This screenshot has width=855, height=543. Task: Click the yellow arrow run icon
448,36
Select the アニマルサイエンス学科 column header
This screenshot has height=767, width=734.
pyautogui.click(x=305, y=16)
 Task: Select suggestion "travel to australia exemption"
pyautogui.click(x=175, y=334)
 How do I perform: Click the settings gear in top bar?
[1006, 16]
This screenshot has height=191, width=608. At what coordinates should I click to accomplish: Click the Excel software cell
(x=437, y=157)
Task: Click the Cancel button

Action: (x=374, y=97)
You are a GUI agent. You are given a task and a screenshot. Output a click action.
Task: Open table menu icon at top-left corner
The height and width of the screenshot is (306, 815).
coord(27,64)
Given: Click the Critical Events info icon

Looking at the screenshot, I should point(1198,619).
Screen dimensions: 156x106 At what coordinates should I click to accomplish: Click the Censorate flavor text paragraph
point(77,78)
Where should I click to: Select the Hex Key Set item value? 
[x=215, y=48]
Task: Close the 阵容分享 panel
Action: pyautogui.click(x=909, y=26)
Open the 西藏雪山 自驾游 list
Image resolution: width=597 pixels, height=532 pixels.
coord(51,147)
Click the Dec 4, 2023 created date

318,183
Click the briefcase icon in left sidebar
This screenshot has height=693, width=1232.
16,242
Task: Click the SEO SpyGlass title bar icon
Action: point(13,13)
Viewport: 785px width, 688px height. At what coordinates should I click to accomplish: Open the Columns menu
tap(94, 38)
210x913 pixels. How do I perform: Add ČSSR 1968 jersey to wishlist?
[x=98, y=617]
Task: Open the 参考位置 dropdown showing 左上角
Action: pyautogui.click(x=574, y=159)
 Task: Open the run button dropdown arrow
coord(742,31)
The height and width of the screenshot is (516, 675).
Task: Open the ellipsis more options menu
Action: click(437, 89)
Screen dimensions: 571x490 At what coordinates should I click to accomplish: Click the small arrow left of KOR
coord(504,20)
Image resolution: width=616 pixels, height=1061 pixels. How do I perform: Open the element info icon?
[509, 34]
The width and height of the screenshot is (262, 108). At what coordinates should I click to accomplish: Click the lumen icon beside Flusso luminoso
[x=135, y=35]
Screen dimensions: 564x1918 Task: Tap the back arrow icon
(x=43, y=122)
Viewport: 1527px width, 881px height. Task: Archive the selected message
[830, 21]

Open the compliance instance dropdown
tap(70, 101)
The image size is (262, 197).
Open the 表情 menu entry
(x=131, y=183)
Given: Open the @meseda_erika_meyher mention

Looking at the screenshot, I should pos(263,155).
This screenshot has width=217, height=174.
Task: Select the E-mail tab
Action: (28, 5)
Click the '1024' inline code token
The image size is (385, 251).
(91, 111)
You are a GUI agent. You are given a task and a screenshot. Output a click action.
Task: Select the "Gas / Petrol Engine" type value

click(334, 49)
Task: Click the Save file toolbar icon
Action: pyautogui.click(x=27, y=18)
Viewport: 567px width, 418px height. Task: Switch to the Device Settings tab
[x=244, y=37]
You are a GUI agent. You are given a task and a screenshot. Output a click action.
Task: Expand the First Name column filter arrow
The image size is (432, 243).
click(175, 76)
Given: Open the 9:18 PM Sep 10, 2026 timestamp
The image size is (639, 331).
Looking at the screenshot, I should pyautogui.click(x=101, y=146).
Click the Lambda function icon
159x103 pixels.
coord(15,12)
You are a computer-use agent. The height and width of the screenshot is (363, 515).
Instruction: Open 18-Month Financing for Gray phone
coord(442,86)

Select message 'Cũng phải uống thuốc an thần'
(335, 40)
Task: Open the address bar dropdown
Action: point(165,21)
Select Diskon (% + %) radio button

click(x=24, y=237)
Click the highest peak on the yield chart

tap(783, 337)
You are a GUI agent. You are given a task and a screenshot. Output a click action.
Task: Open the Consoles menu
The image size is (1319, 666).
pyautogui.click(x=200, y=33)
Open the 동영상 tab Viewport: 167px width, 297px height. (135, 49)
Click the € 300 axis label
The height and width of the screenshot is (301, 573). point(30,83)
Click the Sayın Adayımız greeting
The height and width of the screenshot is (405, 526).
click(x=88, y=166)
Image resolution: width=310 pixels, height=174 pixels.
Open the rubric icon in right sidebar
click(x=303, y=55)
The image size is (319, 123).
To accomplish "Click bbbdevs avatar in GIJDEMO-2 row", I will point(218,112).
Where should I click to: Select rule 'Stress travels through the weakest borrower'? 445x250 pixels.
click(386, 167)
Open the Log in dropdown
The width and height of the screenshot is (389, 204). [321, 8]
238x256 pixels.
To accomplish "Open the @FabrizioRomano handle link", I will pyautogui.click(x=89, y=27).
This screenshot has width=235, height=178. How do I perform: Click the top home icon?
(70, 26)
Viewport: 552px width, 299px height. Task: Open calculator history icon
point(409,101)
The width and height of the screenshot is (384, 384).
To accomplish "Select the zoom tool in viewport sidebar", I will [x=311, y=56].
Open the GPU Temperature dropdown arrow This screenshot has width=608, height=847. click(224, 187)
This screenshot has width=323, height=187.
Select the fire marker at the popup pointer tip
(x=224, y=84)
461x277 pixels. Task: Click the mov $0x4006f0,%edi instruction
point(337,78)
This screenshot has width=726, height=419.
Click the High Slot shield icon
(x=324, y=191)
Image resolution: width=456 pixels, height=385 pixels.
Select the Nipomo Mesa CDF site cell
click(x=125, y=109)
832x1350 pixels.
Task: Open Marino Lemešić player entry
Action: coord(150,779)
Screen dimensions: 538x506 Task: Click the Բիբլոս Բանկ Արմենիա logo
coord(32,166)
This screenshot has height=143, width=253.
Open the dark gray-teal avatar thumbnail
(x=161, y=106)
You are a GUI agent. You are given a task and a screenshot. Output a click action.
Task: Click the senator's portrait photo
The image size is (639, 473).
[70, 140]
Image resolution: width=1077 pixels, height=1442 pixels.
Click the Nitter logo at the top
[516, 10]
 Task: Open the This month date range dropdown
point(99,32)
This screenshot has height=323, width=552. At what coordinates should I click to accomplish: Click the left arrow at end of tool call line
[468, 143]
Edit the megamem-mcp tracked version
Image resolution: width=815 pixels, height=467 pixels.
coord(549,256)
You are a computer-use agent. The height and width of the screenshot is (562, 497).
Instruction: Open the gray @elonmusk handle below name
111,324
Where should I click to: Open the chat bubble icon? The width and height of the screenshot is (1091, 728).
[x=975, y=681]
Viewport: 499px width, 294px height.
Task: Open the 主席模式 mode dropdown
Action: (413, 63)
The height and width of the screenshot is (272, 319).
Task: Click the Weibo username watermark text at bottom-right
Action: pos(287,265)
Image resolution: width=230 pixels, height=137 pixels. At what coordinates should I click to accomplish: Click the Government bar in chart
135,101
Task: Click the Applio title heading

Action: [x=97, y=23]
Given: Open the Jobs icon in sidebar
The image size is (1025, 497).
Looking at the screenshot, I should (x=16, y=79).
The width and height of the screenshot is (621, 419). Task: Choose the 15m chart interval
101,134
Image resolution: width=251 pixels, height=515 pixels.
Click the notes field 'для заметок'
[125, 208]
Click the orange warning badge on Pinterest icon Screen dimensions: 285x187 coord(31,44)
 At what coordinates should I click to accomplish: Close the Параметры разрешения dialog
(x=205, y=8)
☆ ☆ ☆ ☆ ☆ ☆ ☆
Required action
Each line above that carries the string "computer" has to be returned.

Task result
You are a computer-use agent. The height and width of the screenshot is (363, 515).
You are a computer-use agent. The height and width of the screenshot is (562, 497).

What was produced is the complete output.